● **Work order 1**: From the court opinion below, quote the passage starting with "In the Matter" and going on through "counsel), for respondent.".
● **Work order 2**: List every distinct dollar amount that appears in the court opinion below, giving each one only once.
● **Work order 3**:
Using the court opinion below, decide whether each statement agrees with it. Answer yes or no, and quote the words that decide it.
(a) The Hospital Retirement System stopped taking new entrants on July 1, 1926.
(b) About 500 members still belong to the Hospital Retirement System.
(c) After October 1, 1943, the value of the respondent's maintenance was fixed by the Director of the Budget.

● **Source text**:
-=-=-
In the Matter of Andrew J. Delaney, on Behalf of Himself and Others Similarly Situated, Respondent, against Frederick MacCurdy et al., Constituting the Retirement Board of the New York State Hospital Retirement System, Appellants.
Third Department,
November 14, 1945.
Nathaniel L. Goldstein, Attorney-General (Orrin G. Judd, Solicitor-General; Wendell P. Brown, First Assistant Attorney-General, John G. Grary, Jr., Assistant Attorney-General of counsel), for appellants.
DeGraff and Foy, attorneys (John T. DeGraff of counsel), for respondent.
[MAJORITY — Hill, P. J.]
Hill, P. J.
Appeal by the Retirement Board of the New York State Hospital Retirement System from an order of the Albany Special Term, fixing the retirement allowance of respondent at the sum of $3,652.40 commencing November 1, 1944. The Hospital Retirement System was closed to new entrants on July 1, 1926. Employees commencing their service in that branch since that date are under the general retirement system for State employees. There are about 230 members who still belong to the Hospital Retirement System. Respondent became an employee of the New York State Hospital System on June 23, 1913, and on September -6, 1944, having served more than twenty-five years, filed his application for retirement to be effective as of November 1, 1944. He had contributed to the retirement system for State hospital employees from the beginning of his service. Under section 172 of the Mental Hygiene Law (hereafter called § 172) he was entitled to a retirement benefit ‘ ‘ equal to one-half of the wages or compensation, including maintenance * * * as fixed by or pursuant to statute, received by him * * * for the year immediately preceding the application for retirement * * * ”. Subsequent to October 1, 1943, he received a gross salary of $7,304.80, $4,000 being in cash and $3,304.80 the value of maintenance furnished by the State as fixed by the Director of the Budget under section 42 of the Civil Service Law (hereafter called § 42) and for a like period the State had required contributions to the Retirement System and payments of income tax computed thereon. Prior to October 1, 1943, when the repeal of section 61 of the Mental Hygiene Law (hereafter called § 61) became effective, his cash salary had been $4,000 and maintenance $504 annually as fixed by section 61, and contributions were made and income tax paid computed thereon.
The Attorney-General for the appellants contends that the amount of the retirement should be $2,252, being one half of the cash salary and maintenance prior to October 1, 1943, instead of one half of the $7,304.80, upon the theory that section 61 continues to be effective, though repealed (L. 1942, ch. 133, as amd. by L. 1943, ch. 221), to fix the amount of maintenance under section 172 as, he argues, it had been incorporated therein by reference.
-=-=-
● **Data extract**:
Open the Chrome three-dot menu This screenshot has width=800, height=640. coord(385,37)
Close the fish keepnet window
-=-=-
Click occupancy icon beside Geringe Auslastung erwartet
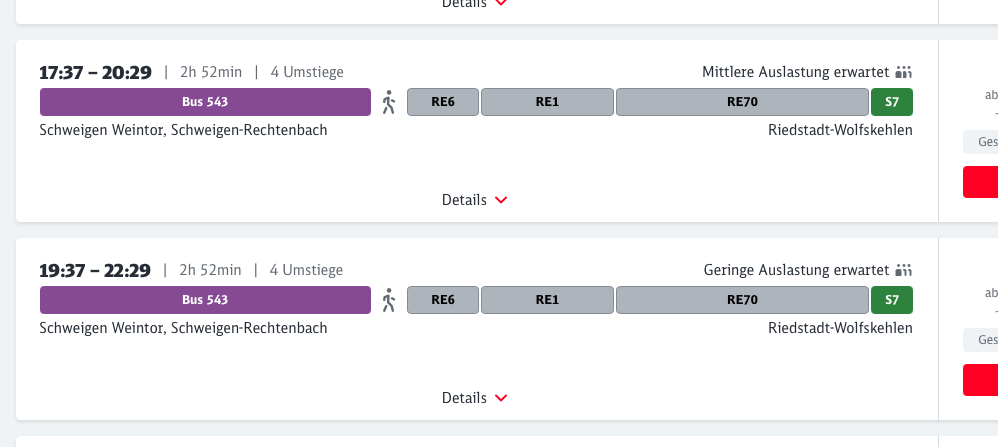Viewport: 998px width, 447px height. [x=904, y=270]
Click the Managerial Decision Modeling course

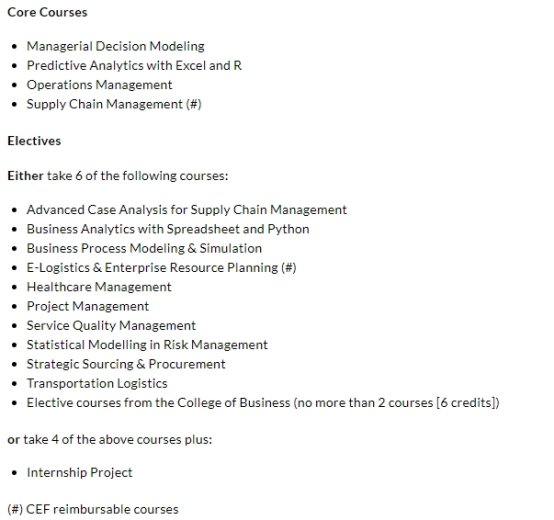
-=-=-
● **Problem solution 1**:
In the Matter of Andrew J. Delaney, on Behalf of Himself and Others Similarly Situated, Respondent, against Frederick MacCurdy et al., Constituting the Retirement Board of the New York State Hospital Retirement System, Appellants.
Third Department,
November 14, 1945.
Nathaniel L. Goldstein, Attorney-General (Orrin G. Judd, Solicitor-General; Wendell P. Brown, First Assistant Attorney-General, John G. Grary, Jr., Assistant Attorney-General of counsel), for appellants.
DeGraff and Foy, attorneys (John T. DeGraff of counsel), for respondent.

● **Problem solution 2**:
$3,652.40
$7,304.80
$4,000
$3,304.80
$504
$2,252

● **Problem solution 3**:
(a) Yes: "The Hospital Retirement System was closed to new entrants on July 1, 1926."
(b) No: "There are about 230 members who still belong to the Hospital Retirement System."
(c) Yes: "as fixed by the Director of the Budget under section 42 of the Civil Service Law"